Segment Open

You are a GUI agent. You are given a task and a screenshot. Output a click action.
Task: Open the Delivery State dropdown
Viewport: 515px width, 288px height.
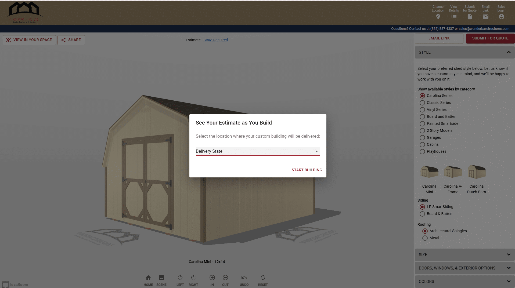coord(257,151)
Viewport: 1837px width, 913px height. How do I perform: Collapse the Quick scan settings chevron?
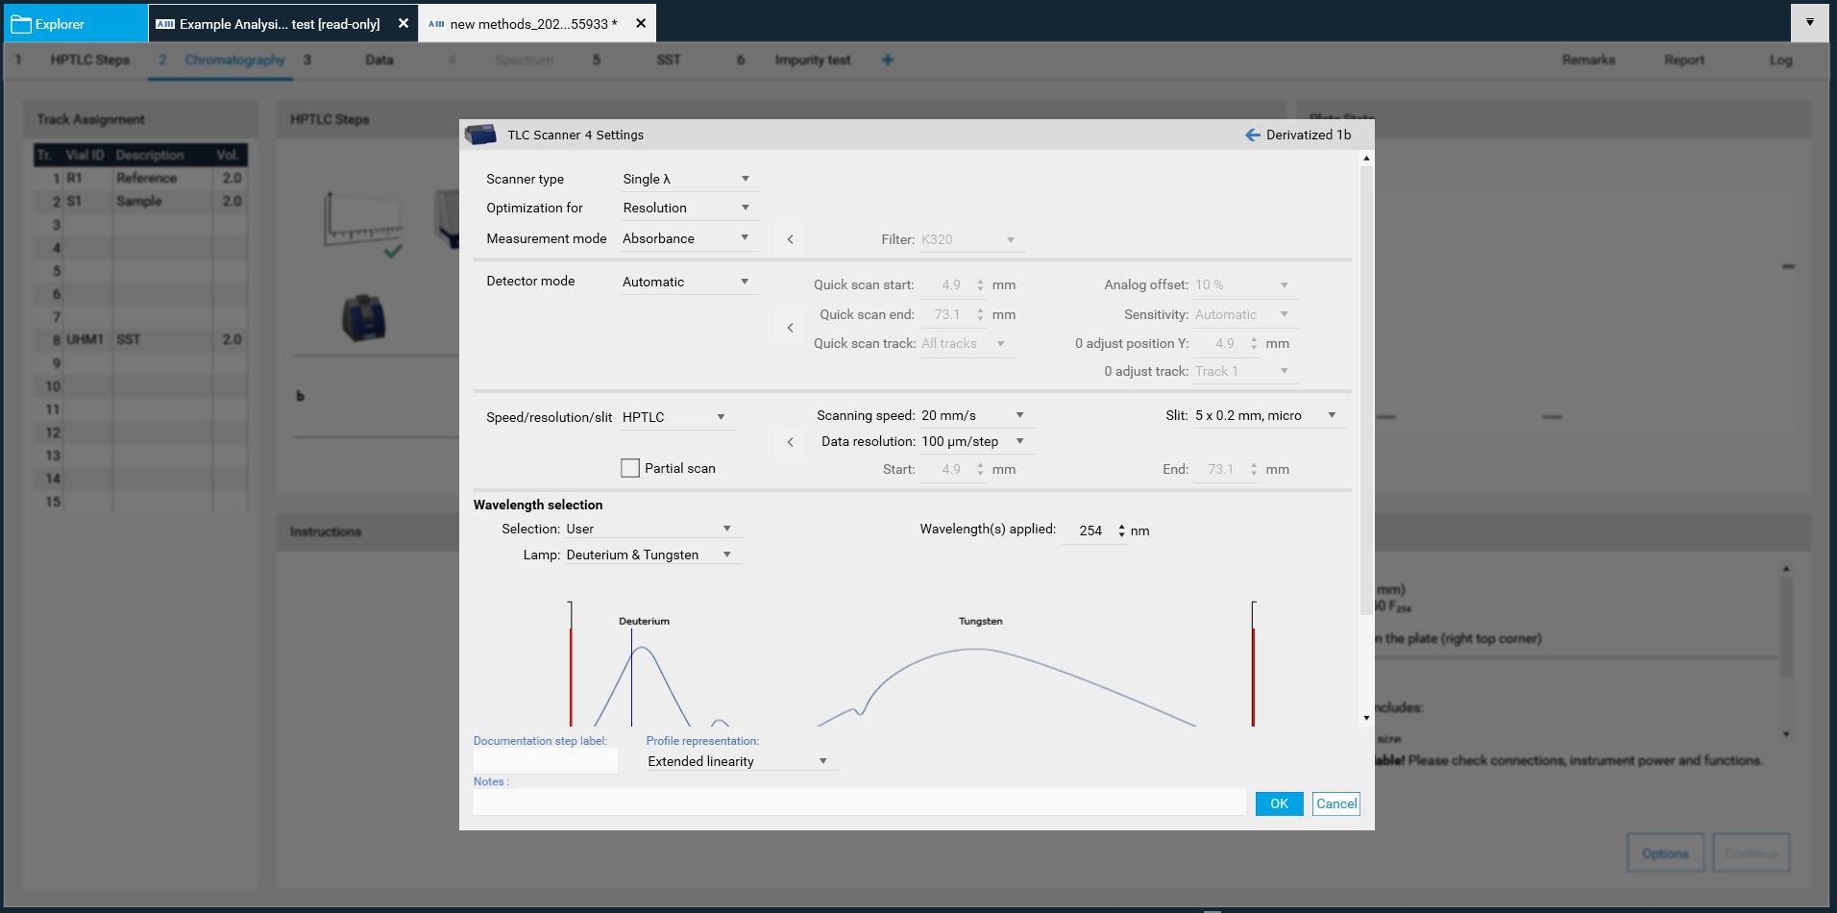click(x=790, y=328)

Segment Closed

## What you will do:
Write out every entry again word for word, without any of the pictures.

## Answer area:
You are a GUI agent. You are given a task and a screenshot. Output a click action.
Task: Open the Delivery State dropdown
Viewport: 515px width, 288px height.
coord(257,151)
Viewport: 1837px width, 913px height. How do I perform: Collapse the Quick scan settings chevron?
click(x=790, y=328)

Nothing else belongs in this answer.